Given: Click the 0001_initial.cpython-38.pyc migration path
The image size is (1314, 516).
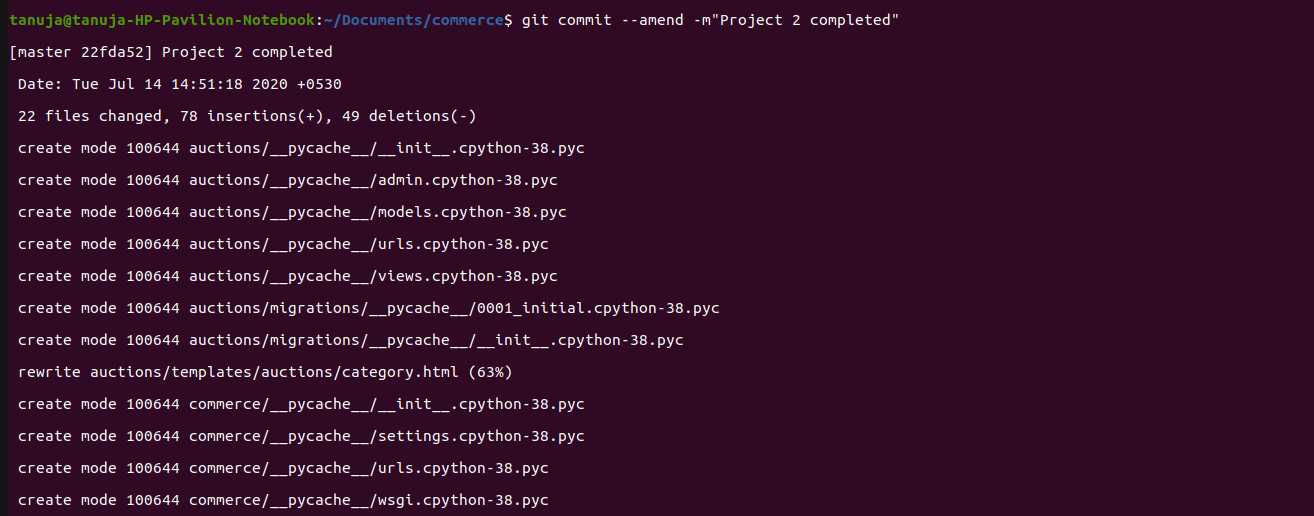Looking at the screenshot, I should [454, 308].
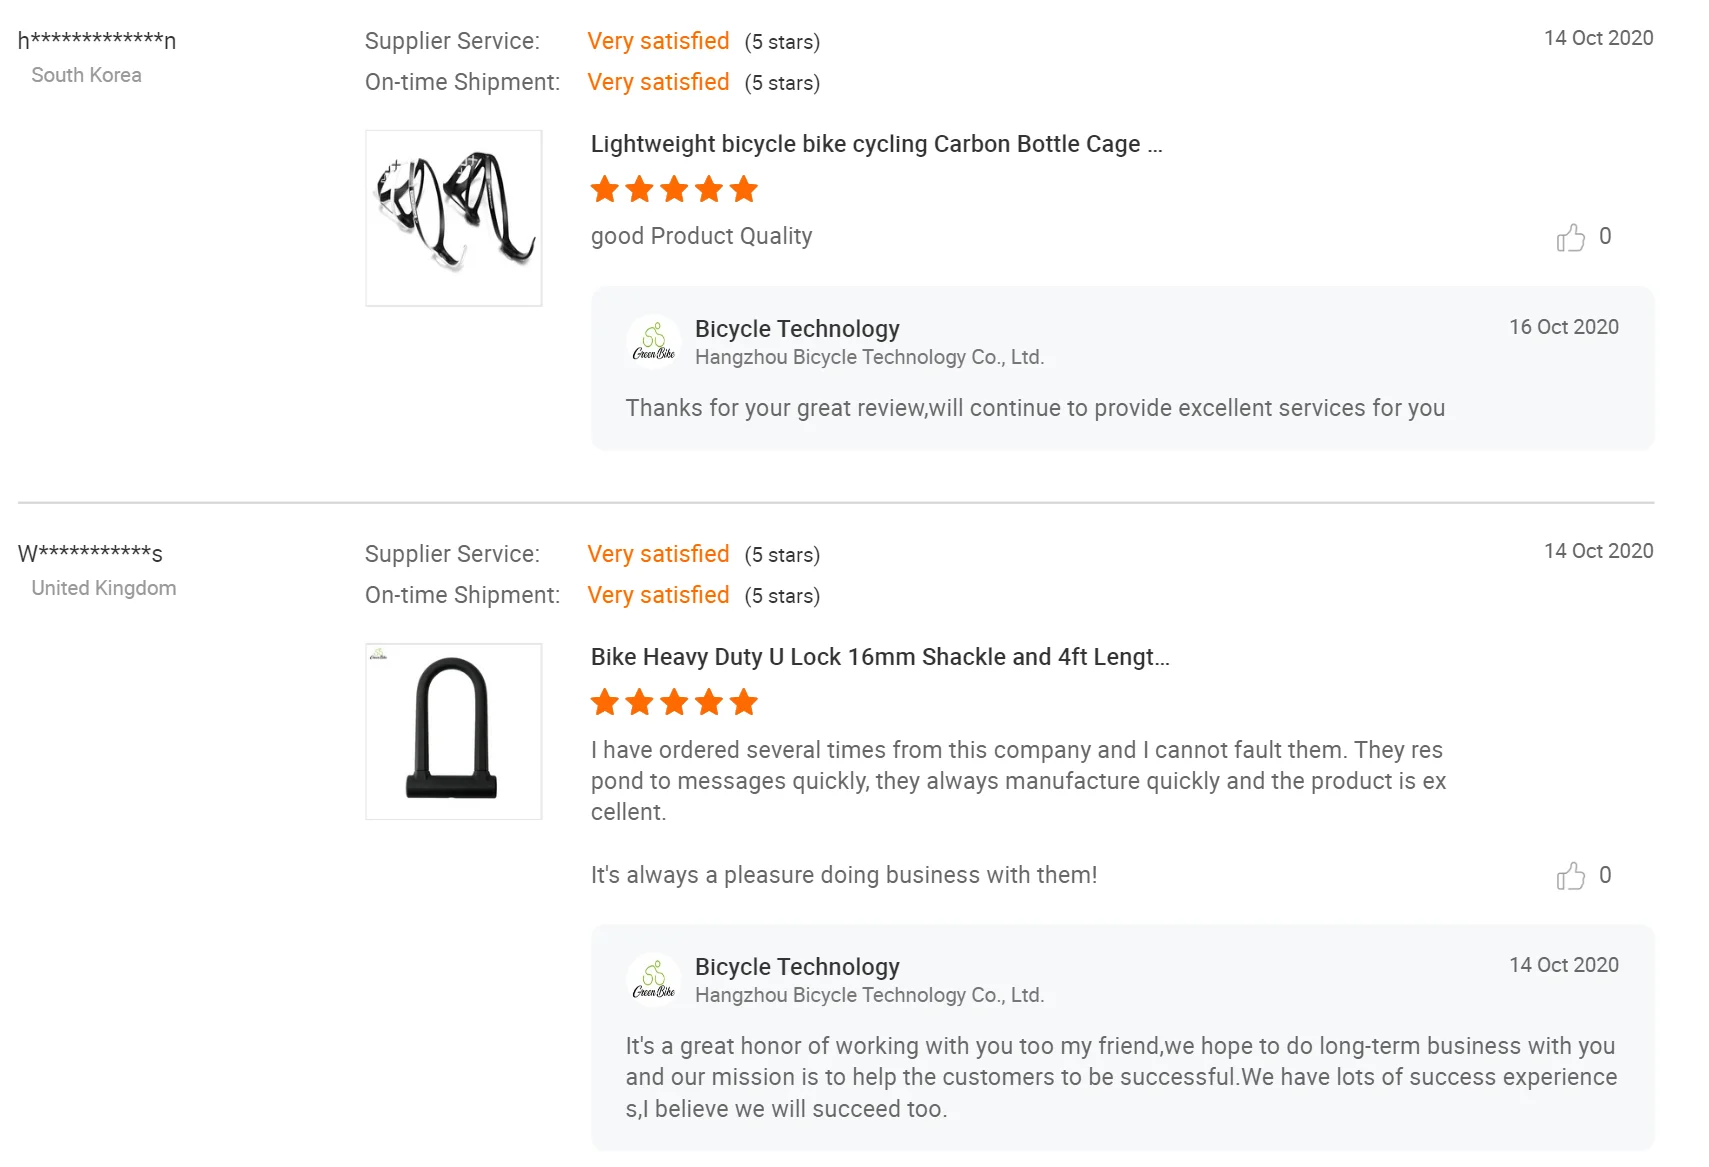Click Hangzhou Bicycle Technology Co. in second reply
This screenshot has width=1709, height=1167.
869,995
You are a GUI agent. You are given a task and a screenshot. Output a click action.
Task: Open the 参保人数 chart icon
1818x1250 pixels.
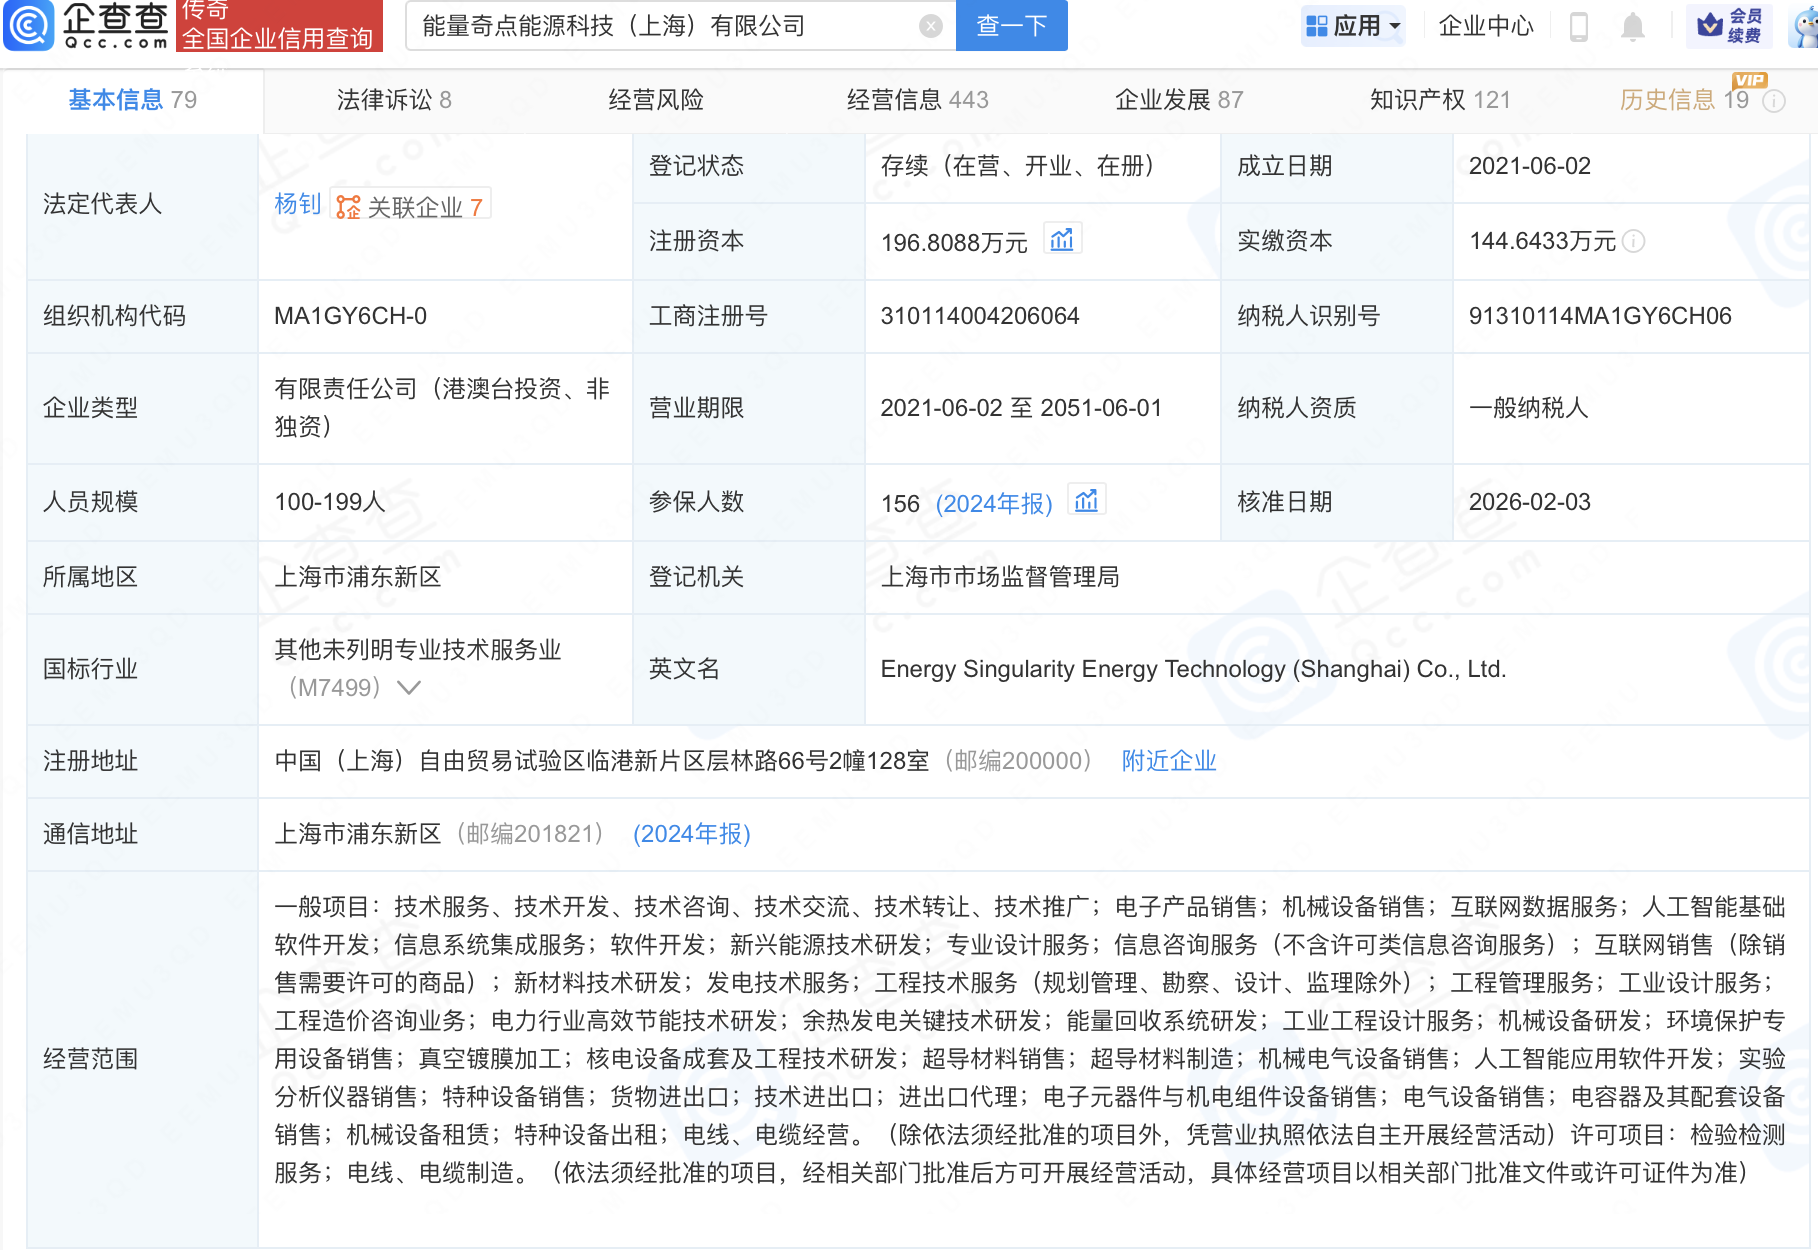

- _DESCRIPTION OF THE TASK_: Copy the items above line for line without changing anything, and leave out the pictures.

- _THE RESPONSE_:
Given: Click the 0001_initial.cpython-38.pyc migration path
The image size is (1314, 516).
Looking at the screenshot, I should [454, 308].
Click Hangzhou Bicycle Technology Co. in second reply
This screenshot has width=1709, height=1167.
869,995
You are a GUI agent. You are given a task and a screenshot. Output a click action.
Task: Open the 参保人数 chart icon
1818x1250 pixels.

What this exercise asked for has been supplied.